Qt Quick 3D graphical-node sources (Model, Node, camera types, light types, Skybox, SceneEnvironment) are skipped by design. Wrapping them in the canonical Item { id: root } template results in tests that report PASS while a runtime warning fires and rendering interaction goes untested. View3D-rooted sources and Qt Quick 3D materials are supported and use the standard template.

The runner skill is not a substitute for full CI infrastructure. It generates and parses test results for a single local run; it does not manage test parallelism, coverage collection, or multi-platform matrix execution. Architecture-level quality and static analysis remain the domain of the Qt code review skills and dedicated tooling such as Axivion.

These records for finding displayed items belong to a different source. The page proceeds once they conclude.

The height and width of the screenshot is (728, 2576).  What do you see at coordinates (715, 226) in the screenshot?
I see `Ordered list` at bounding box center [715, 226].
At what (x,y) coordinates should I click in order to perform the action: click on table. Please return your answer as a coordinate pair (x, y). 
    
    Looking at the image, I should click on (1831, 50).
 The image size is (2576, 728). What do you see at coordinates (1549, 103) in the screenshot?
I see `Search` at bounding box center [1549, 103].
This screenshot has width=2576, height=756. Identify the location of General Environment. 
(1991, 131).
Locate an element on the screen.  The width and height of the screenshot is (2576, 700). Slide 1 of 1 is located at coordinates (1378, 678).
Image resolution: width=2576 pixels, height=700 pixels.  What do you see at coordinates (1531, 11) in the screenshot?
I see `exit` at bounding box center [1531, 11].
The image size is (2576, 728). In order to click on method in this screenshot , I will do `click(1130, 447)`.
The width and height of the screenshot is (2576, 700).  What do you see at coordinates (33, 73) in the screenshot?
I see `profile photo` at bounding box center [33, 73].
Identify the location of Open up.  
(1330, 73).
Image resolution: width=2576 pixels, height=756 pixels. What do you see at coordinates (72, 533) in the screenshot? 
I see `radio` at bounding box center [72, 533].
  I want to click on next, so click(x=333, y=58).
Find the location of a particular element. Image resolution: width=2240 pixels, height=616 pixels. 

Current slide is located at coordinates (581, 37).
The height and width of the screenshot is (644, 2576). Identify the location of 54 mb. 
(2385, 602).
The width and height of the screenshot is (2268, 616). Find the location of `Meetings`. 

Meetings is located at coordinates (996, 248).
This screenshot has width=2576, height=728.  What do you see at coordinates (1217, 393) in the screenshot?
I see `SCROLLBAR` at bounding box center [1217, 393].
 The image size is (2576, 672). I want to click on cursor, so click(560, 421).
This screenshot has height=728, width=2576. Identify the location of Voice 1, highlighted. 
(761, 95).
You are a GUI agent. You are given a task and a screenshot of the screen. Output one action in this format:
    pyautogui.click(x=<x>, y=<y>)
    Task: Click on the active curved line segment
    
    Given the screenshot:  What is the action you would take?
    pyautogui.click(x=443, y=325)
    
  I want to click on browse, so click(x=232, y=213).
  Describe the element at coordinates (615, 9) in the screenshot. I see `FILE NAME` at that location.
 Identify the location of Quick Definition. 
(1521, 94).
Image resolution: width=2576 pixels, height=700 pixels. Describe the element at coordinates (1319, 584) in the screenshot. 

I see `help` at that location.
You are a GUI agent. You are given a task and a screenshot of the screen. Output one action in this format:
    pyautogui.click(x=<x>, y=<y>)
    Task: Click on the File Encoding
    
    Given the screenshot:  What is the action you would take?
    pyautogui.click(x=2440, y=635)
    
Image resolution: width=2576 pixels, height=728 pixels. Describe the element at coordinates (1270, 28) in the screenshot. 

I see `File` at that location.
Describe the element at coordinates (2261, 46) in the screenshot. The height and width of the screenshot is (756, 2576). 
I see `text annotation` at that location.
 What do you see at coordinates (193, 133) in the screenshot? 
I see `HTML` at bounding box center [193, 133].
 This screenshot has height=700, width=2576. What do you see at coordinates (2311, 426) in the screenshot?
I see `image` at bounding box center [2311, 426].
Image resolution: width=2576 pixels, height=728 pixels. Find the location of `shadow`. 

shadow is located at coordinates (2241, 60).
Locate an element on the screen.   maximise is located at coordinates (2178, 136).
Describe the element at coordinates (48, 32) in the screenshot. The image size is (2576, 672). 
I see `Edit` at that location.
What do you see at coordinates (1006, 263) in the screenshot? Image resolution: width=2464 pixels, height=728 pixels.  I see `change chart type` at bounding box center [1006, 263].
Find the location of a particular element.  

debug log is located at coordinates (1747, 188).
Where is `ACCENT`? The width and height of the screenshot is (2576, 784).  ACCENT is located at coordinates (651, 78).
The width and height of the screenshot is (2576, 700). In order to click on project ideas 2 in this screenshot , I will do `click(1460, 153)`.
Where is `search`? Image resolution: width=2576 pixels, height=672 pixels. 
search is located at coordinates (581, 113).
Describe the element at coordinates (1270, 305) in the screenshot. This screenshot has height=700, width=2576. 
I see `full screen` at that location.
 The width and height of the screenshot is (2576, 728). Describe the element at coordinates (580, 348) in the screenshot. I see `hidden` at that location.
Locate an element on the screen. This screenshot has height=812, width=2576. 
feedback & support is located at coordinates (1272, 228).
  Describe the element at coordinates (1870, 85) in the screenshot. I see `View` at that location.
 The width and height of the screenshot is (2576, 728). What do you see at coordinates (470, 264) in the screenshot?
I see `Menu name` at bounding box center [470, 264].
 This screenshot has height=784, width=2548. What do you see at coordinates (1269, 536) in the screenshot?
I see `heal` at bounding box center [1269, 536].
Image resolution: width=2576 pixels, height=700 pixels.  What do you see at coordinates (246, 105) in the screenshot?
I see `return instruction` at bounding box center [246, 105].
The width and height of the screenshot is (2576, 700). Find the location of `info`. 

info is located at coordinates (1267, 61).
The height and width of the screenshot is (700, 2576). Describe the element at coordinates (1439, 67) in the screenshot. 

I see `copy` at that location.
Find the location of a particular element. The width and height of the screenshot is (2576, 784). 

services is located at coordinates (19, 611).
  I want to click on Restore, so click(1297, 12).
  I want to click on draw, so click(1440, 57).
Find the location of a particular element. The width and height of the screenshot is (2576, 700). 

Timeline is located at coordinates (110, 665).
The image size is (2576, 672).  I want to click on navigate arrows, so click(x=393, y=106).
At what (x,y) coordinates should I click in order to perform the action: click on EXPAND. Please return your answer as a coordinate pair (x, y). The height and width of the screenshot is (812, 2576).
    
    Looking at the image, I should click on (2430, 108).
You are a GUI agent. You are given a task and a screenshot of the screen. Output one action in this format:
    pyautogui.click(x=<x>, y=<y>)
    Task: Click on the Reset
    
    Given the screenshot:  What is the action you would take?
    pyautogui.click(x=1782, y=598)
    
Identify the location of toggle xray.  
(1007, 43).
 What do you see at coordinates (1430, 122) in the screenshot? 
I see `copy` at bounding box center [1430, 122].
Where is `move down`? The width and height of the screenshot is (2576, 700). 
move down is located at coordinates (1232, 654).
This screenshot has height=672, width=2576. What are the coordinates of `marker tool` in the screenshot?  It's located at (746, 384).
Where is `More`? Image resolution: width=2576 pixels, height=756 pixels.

The tests cannot be run inside of the agentic workflow in some tools, such as Claude Desktop, due to the nature of the sandboxed environments. Here the user needs to run the created tests manually.

Dependencies

The qt-qml-test skill requires no tools beyond the agent's file-writing capability. The qt-qml-test-run skill requires a Qt 6 installation with qmltestrunner on the PATH or under $QT_HOST_PATH/bin/, Python 3 for the bundled JUnit XML parser, CMake for projects that use CMake wiring, and Git when the diff-since-prior-run feature is used in reporting. No additional Python packages beyond the standard library are needed.

Tested with

The skills have been tested with Claude Code CLI, Claude Desktop (Cowork mode), Qt Creator 20, and GitHub Copilot in VS Code. Claude Sonnet 4.6, GPT 5.4, and Gemini 3.1 Pro deliver good results. Beyond these tested configurations, frontier models are always recommended for in-depth tasks.

Getting the skills

You can get your Qt agent skills from our GitHub repository: https://github.com/TheQtCompanyRnD/agent-skills.

Alternatively, you can install the official Qt Quick Test skills directly from Claude's marketplace as part of the qt-development plugin (search for "qt-development"). Users who already have the plugin installed can get the new skills immediately by asking Claude to upgrade the plugin.